Segundo Laura Fernandes as prescrições formais devem, pois, ser apreciadas conforme sua finalidade, evitando-se o formalismo oco e vazio, a fim de sempre buscar a realização da justiça material. Assim, como ensina ALVARO DE OLIVEIRA, “o formalismo excessivo deve ser combatido com o emprego da equidade com função interpretativa-individualizadora, tomando-se sempre como medida as finalidades essenciais do instrumento processual (...) e os princípios e valores que estão a sua base”.[33]

Vale ressaltar que o formalismo-valorativo é informado pela lealdade e boa-fé, tais valores devem nortear as ações de todos os sujeitos do processo, apregoa a cooperação do órgão judicial com as partes e destas com aquele.[34] Essa afirmação é de suma importância, haja vista a complexidade da sociedade atual e da pulverização legislativa, que fazem com que, cada vez mais, necessite-se de aplicação dos poderes do juiz com olhos na equidade e na aplicação de princípios.

Preceitua MITIDIERO que “o processo cooperativo parte da idéia de que o Estado tem como dever primordial propiciar condições para a organização de uma sociedade livre, justa e solidária, fundado que está na dignidade da pessoa humana”. Não há uma nítida distinção entre questões de fato e questões de direito; ao invés, há uma interpenetração entre os fatos e as controvérsias jurídicas, devendo as partes e o juiz contribuir no conhecimento de ambos. Assim, o juiz deve discutir com as partes de forma clara, os fatos relevantes e as questões em litígio, tanto do ponto de vista jurídico quanto fático, formulando indagações e orientando acerca da correção dos procedimentos adotados, proporcionando maior segurança para autor e réu, sabendo estas que a decisão tomada, seja ela favorável ou não, trouxe a tona a verdade e a justiça cumpriu com seu dever. E é justamente nesse diapasão que o cidadão queda-se satisfeito, mesmo não tendo logrado “êxito” face outra parte.

É mister que se ressalte que a concretização do principio em tela traduz um interesse público, porquanto, ao evitar a surpresa, a decisão inesperada por qualquer das partes, aumenta-se a credibilidade na justiça e, por conseqüência, contribui-se para a segurança jurídica.

Para que se o juízo, O órgão judiciário tem o dever de oportunizar as partes a possibilidade de essas influenciarem na descoberta do direito, o que se engendra mediante a técnica do contraditório prévio, método que possibilita conceber o ordo iudiciarius, em toda a sua extensão, como uma autentica ars dissedendi e ars oponendi et respondendi.
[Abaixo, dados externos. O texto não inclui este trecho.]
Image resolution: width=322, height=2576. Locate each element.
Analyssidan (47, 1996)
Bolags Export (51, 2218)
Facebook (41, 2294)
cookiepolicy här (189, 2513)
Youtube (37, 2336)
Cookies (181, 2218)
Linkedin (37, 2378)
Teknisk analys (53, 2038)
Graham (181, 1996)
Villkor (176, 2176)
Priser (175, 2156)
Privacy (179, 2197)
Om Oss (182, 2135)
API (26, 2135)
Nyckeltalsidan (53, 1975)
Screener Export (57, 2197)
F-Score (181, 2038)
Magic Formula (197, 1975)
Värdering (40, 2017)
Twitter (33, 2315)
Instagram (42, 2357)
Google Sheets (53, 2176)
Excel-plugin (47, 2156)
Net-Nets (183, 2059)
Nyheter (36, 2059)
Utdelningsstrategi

Para isso, contanto, é de rigor que se conceba, como um valor político, a igualdade entre as pessoas do processo e a experiência jurídica como um fenômeno problemático.

Interessante ressaltar que se no direito medieval usava-se a dialética, campo do discurso argumentativo e do provável, no direito moderno alçou mão, para estruturação da ciência jurídica, da lógica apoditíca, que trabalha com a demonstração e com a verdade. Deixa o direito de ser um problema em que o jurista tem de resolver trabalhando em um sistema sujeito-sujeito para de fato ser um operador do direito, tem de conhecer, compreendido numa relação sujeito-objeto, passando de uma racionalidade prática à racionalidade teórica, notadamente na sua expressão de positivismo jurídico, ocorrendo à geometrização do jurídico, já que o protótipo do conhecimento, dentro de sublime ambiente passa-se a analise matemática.

A ignorância acerca do substrato lógico que era usado nos trabalhos dos juristas medievais bem como nos modernos não foi desprezado pela doutrina, que bem surpreendeu o movimento que levou os juristas da dialética aristotélica de uso geral entre os medievais, a lógica de Pierre de la Ramée que coordenou o discurso dos modernos, instalando o paradigma racionalista dentro do direito processual civil.

Na obra processual de Scaccia, inspirada na dialética aristotélica, o processo civil vinha pautado pela arte do dialogo, da discussão e da persuasão, tudo voltado ao alcance da verdade provável. Nesse específico ambiente, o critério fundamental de juízo era constituído pela opinião e pelo consenso. O verdadeiro e o falso eram categorias que não compareciam ao processo, já que esse se oferecia dominado pela lógica do provável.

A compreensão acerca do formalismo do processo civil e do papel dos sujeitos que nele tomam parte vem bastante alterada, se comparada com a situação precedente verificada no ordo iudiciarius medieval. Deixando o direito de ser um problema que deve se encontrar solução através do diálogo, cujo objetivo central é a busca do consenso e passa a ser atendido como um objeto que os juristas têm de conhecer para encontrar a verdade, apouca-se o papel da dialética, das opiniões das partes a respeito da res in iudicium deducta, já que o resultado do processo será fruto de um silogismo judiciário, pensando solitariamente, na medida em que a razão, segundo os cânones científicos da época, pode guiar individualmente os homens, sendo esse um valor completo em si mesmo, pensando como individuo.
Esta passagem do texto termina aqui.